-- Opening Marker --

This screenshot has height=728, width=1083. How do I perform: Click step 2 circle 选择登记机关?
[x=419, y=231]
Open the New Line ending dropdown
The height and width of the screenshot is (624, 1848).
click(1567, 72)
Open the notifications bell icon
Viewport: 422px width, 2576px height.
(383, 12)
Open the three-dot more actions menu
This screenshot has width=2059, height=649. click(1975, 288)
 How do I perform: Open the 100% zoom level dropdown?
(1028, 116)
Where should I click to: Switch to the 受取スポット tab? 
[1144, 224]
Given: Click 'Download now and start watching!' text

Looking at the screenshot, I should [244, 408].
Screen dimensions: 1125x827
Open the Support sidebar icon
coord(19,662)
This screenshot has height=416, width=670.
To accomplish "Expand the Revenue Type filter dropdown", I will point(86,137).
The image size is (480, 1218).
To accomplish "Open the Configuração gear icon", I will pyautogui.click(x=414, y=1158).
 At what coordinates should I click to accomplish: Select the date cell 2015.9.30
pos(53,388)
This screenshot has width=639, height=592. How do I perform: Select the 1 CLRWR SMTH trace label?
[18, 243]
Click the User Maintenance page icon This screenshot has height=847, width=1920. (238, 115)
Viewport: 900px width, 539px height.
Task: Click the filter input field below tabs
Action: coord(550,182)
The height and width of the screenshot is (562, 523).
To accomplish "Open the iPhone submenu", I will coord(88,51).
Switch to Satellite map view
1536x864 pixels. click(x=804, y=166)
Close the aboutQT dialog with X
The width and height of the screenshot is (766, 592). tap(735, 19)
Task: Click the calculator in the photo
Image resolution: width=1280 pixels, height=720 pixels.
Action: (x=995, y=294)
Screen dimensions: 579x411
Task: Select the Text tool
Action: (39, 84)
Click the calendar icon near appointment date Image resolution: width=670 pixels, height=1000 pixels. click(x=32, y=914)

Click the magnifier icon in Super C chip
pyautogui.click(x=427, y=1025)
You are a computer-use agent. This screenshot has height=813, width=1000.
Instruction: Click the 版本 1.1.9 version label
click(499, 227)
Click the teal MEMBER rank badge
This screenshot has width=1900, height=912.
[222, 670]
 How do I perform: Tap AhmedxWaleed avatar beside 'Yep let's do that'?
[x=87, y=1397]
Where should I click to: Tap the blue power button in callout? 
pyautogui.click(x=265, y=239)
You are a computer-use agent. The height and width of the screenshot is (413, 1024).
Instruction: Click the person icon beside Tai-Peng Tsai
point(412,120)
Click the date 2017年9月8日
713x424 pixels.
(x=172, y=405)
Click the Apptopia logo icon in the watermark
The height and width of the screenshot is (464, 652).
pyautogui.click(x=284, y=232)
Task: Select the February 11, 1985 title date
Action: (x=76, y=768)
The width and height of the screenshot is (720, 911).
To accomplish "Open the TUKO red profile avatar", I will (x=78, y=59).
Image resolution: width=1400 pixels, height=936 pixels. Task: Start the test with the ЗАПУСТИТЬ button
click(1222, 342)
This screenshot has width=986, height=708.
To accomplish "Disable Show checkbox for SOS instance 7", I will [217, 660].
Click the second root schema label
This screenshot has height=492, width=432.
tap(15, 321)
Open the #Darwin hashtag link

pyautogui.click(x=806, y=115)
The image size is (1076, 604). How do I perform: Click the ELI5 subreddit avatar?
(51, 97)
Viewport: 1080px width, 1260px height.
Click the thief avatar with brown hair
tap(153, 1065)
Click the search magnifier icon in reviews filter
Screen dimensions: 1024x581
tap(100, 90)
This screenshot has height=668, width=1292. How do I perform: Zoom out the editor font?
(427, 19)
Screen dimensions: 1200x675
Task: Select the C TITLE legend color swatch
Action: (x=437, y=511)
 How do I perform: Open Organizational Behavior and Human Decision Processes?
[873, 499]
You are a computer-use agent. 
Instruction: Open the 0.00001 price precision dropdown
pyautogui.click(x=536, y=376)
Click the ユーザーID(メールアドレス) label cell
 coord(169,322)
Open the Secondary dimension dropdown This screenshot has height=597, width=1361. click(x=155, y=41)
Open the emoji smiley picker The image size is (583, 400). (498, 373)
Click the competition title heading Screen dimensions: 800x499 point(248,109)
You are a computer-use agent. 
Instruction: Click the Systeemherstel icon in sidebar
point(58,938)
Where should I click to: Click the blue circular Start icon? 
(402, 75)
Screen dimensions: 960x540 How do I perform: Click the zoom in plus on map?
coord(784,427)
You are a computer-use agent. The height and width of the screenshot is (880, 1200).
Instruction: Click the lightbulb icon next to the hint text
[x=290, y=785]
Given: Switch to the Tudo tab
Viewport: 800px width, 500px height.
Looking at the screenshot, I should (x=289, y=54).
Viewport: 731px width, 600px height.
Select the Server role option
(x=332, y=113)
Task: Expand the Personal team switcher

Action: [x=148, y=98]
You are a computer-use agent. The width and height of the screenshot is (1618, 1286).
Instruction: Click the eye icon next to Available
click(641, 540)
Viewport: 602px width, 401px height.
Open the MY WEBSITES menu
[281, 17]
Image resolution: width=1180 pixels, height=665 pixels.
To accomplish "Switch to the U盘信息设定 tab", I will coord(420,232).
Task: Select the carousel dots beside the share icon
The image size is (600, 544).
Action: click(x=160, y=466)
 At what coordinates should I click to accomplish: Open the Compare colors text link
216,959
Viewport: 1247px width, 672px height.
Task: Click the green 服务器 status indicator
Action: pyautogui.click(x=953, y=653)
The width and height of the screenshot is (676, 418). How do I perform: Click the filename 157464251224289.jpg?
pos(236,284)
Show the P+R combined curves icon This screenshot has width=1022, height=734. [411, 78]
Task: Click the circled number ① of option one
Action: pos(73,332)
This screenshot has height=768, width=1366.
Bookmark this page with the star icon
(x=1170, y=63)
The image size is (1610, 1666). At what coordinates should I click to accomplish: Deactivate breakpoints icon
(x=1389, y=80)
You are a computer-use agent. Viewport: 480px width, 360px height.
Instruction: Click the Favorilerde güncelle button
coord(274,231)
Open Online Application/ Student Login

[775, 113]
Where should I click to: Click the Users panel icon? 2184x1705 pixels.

-- Closing Marker --

> [WHAT THE EXERCISE ASKS] Everything in the listing needs to be duplicated exactly, line for line.

> [ANSWER SPACE]
This screenshot has height=728, width=1083. How do I perform: Click step 2 circle 选择登记机关?
[x=419, y=231]
Open the New Line ending dropdown
The height and width of the screenshot is (624, 1848).
click(1567, 72)
Open the notifications bell icon
Viewport: 422px width, 2576px height.
(383, 12)
Open the three-dot more actions menu
This screenshot has width=2059, height=649. click(1975, 288)
 How do I perform: Open the 100% zoom level dropdown?
(1028, 116)
Where should I click to: Switch to the 受取スポット tab? 
[1144, 224]
Given: Click 'Download now and start watching!' text

Looking at the screenshot, I should [244, 408].
Screen dimensions: 1125x827
Open the Support sidebar icon
coord(19,662)
This screenshot has height=416, width=670.
To accomplish "Expand the Revenue Type filter dropdown", I will point(86,137).
The image size is (480, 1218).
To accomplish "Open the Configuração gear icon", I will pyautogui.click(x=414, y=1158).
 At what coordinates should I click to accomplish: Select the date cell 2015.9.30
pos(53,388)
This screenshot has width=639, height=592. How do I perform: Select the 1 CLRWR SMTH trace label?
[18, 243]
Click the User Maintenance page icon This screenshot has height=847, width=1920. (238, 115)
Viewport: 900px width, 539px height.
Task: Click the filter input field below tabs
Action: coord(550,182)
The height and width of the screenshot is (562, 523).
To accomplish "Open the iPhone submenu", I will coord(88,51).
Switch to Satellite map view
1536x864 pixels. click(x=804, y=166)
Close the aboutQT dialog with X
The width and height of the screenshot is (766, 592). tap(735, 19)
Task: Click the calculator in the photo
Image resolution: width=1280 pixels, height=720 pixels.
Action: (x=995, y=294)
Screen dimensions: 579x411
Task: Select the Text tool
Action: (39, 84)
Click the calendar icon near appointment date Image resolution: width=670 pixels, height=1000 pixels. click(x=32, y=914)

Click the magnifier icon in Super C chip
pyautogui.click(x=427, y=1025)
You are a computer-use agent. This screenshot has height=813, width=1000.
Instruction: Click the 版本 1.1.9 version label
click(499, 227)
Click the teal MEMBER rank badge
This screenshot has width=1900, height=912.
[222, 670]
 How do I perform: Tap AhmedxWaleed avatar beside 'Yep let's do that'?
[x=87, y=1397]
Where should I click to: Tap the blue power button in callout? 
pyautogui.click(x=265, y=239)
You are a computer-use agent. The height and width of the screenshot is (413, 1024).
Instruction: Click the person icon beside Tai-Peng Tsai
point(412,120)
Click the date 2017年9月8日
713x424 pixels.
(x=172, y=405)
Click the Apptopia logo icon in the watermark
The height and width of the screenshot is (464, 652).
pyautogui.click(x=284, y=232)
Task: Select the February 11, 1985 title date
Action: (x=76, y=768)
The width and height of the screenshot is (720, 911).
To accomplish "Open the TUKO red profile avatar", I will (x=78, y=59).
Image resolution: width=1400 pixels, height=936 pixels. Task: Start the test with the ЗАПУСТИТЬ button
click(1222, 342)
This screenshot has width=986, height=708.
To accomplish "Disable Show checkbox for SOS instance 7", I will [217, 660].
Click the second root schema label
This screenshot has height=492, width=432.
tap(15, 321)
Open the #Darwin hashtag link

pyautogui.click(x=806, y=115)
The image size is (1076, 604). How do I perform: Click the ELI5 subreddit avatar?
(51, 97)
Viewport: 1080px width, 1260px height.
Click the thief avatar with brown hair
tap(153, 1065)
Click the search magnifier icon in reviews filter
Screen dimensions: 1024x581
tap(100, 90)
This screenshot has height=668, width=1292. How do I perform: Zoom out the editor font?
(427, 19)
Screen dimensions: 1200x675
Task: Select the C TITLE legend color swatch
Action: (x=437, y=511)
 How do I perform: Open Organizational Behavior and Human Decision Processes?
[873, 499]
You are a computer-use agent. 
Instruction: Open the 0.00001 price precision dropdown
pyautogui.click(x=536, y=376)
Click the ユーザーID(メールアドレス) label cell
 coord(169,322)
Open the Secondary dimension dropdown This screenshot has height=597, width=1361. click(x=155, y=41)
Open the emoji smiley picker The image size is (583, 400). (498, 373)
Click the competition title heading Screen dimensions: 800x499 point(248,109)
You are a computer-use agent. 
Instruction: Click the Systeemherstel icon in sidebar
point(58,938)
Where should I click to: Click the blue circular Start icon? 
(402, 75)
Screen dimensions: 960x540 How do I perform: Click the zoom in plus on map?
coord(784,427)
You are a computer-use agent. The height and width of the screenshot is (880, 1200).
Instruction: Click the lightbulb icon next to the hint text
[x=290, y=785]
Given: Switch to the Tudo tab
Viewport: 800px width, 500px height.
Looking at the screenshot, I should (x=289, y=54).
Viewport: 731px width, 600px height.
Select the Server role option
(x=332, y=113)
Task: Expand the Personal team switcher

Action: [x=148, y=98]
You are a computer-use agent. The width and height of the screenshot is (1618, 1286).
Instruction: Click the eye icon next to Available
click(641, 540)
Viewport: 602px width, 401px height.
Open the MY WEBSITES menu
[281, 17]
Image resolution: width=1180 pixels, height=665 pixels.
To accomplish "Switch to the U盘信息设定 tab", I will coord(420,232).
Task: Select the carousel dots beside the share icon
The image size is (600, 544).
Action: click(x=160, y=466)
 At what coordinates should I click to accomplish: Open the Compare colors text link
216,959
Viewport: 1247px width, 672px height.
Task: Click the green 服务器 status indicator
Action: pyautogui.click(x=953, y=653)
The width and height of the screenshot is (676, 418). How do I perform: Click the filename 157464251224289.jpg?
pos(236,284)
Show the P+R combined curves icon This screenshot has width=1022, height=734. [411, 78]
Task: Click the circled number ① of option one
Action: pos(73,332)
This screenshot has height=768, width=1366.
Bookmark this page with the star icon
(x=1170, y=63)
The image size is (1610, 1666). At what coordinates should I click to accomplish: Deactivate breakpoints icon
(x=1389, y=80)
You are a computer-use agent. Viewport: 480px width, 360px height.
Instruction: Click the Favorilerde güncelle button
coord(274,231)
Open Online Application/ Student Login

[775, 113]
Where should I click to: Click the Users panel icon? 2184x1705 pixels.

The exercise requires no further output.